Troubleshooting an Infrastructure Management high-availability deployment


The switchToTLS.pl utility failed to update the TLS entries in the configuration files

Issue

In a TrueSight Infrastructure Management high-availability deployment, when you run the switchToTLS.pl utility to configure the Infrastructure Management Server to Oracle database communication, TLS configuration fails.

Probable cause

The switchToTLS.pl utility failed to update TLS encryption key entries in the following files:

  • mcell.dir
  • cell_info.list
  • IBRSD.dir

Resolution

Do the following to resolve the issue:

  1. Log in to the primary Infrastructure Management server.
  2. Stop the primary server by running the pw system stop command.
  3. Go to the <Infrastructure Management server install directory>\pw\server\etc directory.
  4. Using a text editor, open the mcell.dir file, search the cell entry and update the encryption key to *TLS as shown in the following example: 

    #Type  <name> <encryption key> <host>/<port>


    #Comment the line containing the mc encryption key entry
    #cell  pncell_tsim1  mc  pncell_tsim1:1828 pncell_tsim2:1828


    #Update the encryption key entry as *TLS
    cell  pncell_tsim1  *TLS  pncell_tsim1:1828 pncell_tsim2:1828
  5. Go to the <Infrastructure Management server install directory>\pw\pronto\conf directory.
  6. Using a text editor, open the cell_info.list file, search the cell.SIM entry and update the encryption key to *TLS as shown in the following example: 

    #Type  <name> <encryption key> <host>/<port>

    #Comment the line containing the mc encryption key entry
    #cell.SIM  pncell_tsim1   mc  pncell_tsim1:1828 pncell_tsim2:1828  Production *

    #Update the encryption key entry as *TLS
    cell.SIM   pncell_tsim1  *TLS  pncell_tsim1:1828 pncell_tsim2:1828  Production *
  7. Go to the <Infrastructure Management server install directory>\integrations\ibrsd\conf directory.
  8. Using a text editor, open the IBRSD.dir file, search the cell entry and update the encryption key to *TLS as shown in the following example: 

    #Type  <name> <encryption key> <host>/<port>

    #Comment the line containing the mc encryption key entry
    #cell  pncell_tsim1  mc  pncell_tsim1:1828 pncell_tsim2:1828

    #Update the encryption key entry as *TLS
    cell  pncell_tsim1  *TLS  pncell_tsim1:1828 pncell_tsim2:1828
  9. Restart the primary server by running the pw system start command.
  10. Log in to the secondary Infrastructure Management server.
  11. Stop the secondary server by running the pw system stop command.
  12. Perform the steps from 3 to 8 on the secondary server.
  13. Restart the secondary server by running the pw system start command.

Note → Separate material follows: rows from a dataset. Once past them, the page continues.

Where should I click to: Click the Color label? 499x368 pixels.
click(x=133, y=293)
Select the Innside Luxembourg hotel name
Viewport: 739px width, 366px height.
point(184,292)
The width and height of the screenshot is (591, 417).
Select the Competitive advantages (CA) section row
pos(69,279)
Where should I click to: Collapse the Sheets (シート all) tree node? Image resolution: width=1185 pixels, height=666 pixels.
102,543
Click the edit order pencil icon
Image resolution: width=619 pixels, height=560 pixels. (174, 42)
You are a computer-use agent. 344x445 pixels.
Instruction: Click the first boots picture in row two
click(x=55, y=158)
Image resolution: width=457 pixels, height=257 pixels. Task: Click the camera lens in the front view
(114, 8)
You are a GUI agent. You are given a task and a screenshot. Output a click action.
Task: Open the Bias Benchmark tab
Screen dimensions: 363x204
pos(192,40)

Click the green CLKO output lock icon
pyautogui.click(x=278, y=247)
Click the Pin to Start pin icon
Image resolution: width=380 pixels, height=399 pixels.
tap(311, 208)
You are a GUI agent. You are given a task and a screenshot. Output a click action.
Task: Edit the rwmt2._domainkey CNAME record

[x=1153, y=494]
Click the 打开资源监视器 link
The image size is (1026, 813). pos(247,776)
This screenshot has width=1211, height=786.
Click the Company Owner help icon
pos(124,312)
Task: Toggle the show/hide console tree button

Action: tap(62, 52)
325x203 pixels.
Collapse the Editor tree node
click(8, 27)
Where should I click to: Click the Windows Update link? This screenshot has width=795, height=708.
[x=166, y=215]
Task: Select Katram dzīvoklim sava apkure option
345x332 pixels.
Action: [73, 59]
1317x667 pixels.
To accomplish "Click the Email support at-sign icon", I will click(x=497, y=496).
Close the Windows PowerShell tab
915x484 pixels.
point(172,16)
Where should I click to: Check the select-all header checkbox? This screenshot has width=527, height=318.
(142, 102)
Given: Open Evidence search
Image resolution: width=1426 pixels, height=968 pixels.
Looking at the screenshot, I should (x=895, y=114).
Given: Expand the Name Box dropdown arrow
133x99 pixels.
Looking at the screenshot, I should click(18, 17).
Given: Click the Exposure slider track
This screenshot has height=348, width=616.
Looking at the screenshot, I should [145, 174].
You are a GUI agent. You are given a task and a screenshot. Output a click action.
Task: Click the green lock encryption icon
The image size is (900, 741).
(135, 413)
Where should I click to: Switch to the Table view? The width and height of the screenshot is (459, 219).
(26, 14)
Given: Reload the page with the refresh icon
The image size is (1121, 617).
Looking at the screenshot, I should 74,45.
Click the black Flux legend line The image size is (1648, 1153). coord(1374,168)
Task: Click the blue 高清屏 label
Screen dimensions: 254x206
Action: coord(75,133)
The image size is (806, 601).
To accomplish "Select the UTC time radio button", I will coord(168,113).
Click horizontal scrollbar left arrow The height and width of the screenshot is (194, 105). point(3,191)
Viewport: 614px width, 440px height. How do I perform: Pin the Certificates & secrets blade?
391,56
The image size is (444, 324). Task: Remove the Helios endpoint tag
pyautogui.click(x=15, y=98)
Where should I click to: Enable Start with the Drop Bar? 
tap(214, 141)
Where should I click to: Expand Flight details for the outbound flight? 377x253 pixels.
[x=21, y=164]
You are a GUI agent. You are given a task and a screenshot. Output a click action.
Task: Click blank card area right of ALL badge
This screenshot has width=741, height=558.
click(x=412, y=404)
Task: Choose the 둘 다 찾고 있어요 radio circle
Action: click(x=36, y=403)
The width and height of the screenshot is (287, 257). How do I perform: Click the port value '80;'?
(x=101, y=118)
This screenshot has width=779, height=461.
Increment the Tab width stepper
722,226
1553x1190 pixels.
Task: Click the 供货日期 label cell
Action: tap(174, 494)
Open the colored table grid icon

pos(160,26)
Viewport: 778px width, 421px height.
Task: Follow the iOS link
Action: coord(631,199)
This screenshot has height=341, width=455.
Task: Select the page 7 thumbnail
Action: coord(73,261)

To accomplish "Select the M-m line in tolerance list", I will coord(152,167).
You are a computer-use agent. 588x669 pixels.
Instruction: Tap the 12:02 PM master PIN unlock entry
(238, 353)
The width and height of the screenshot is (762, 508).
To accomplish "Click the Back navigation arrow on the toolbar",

Database is not coming up after applying the service pack or fix pack to the primary cluster node

  1. Immediately after applying the service pack or fix pack to the primary cluster node, stop the Infrastructure Management server on the primary cluster node.
  2. On the secondary cluster node, run the <Install_dir>\pw\pronto\bin\updateRegistryForSybase17.bat file to update the Sybase 17 registry settings for Windows.
  3. Restart the Infrastructure Management server on the secondary cluster node.

Automatic restart of Infrastructure Management server processes

In an application high-availability deployment of TrueSight Infrastructure Management, when any of the critical server processes become unavailable, recovery action (restart or shutdown) is performed.

If the Infrastructure Management server is unable to establish connectivity with the database for a specific amount of time, both nodes are shut down. 

If required, configure the following parameters in the installedDirectory\pw\custom\conf\pronet.conf file: 

Property name

Property details

Default value

pronet.component.unavailability.recovery.action

Recovery action that will be performed if a critical process is unavailable.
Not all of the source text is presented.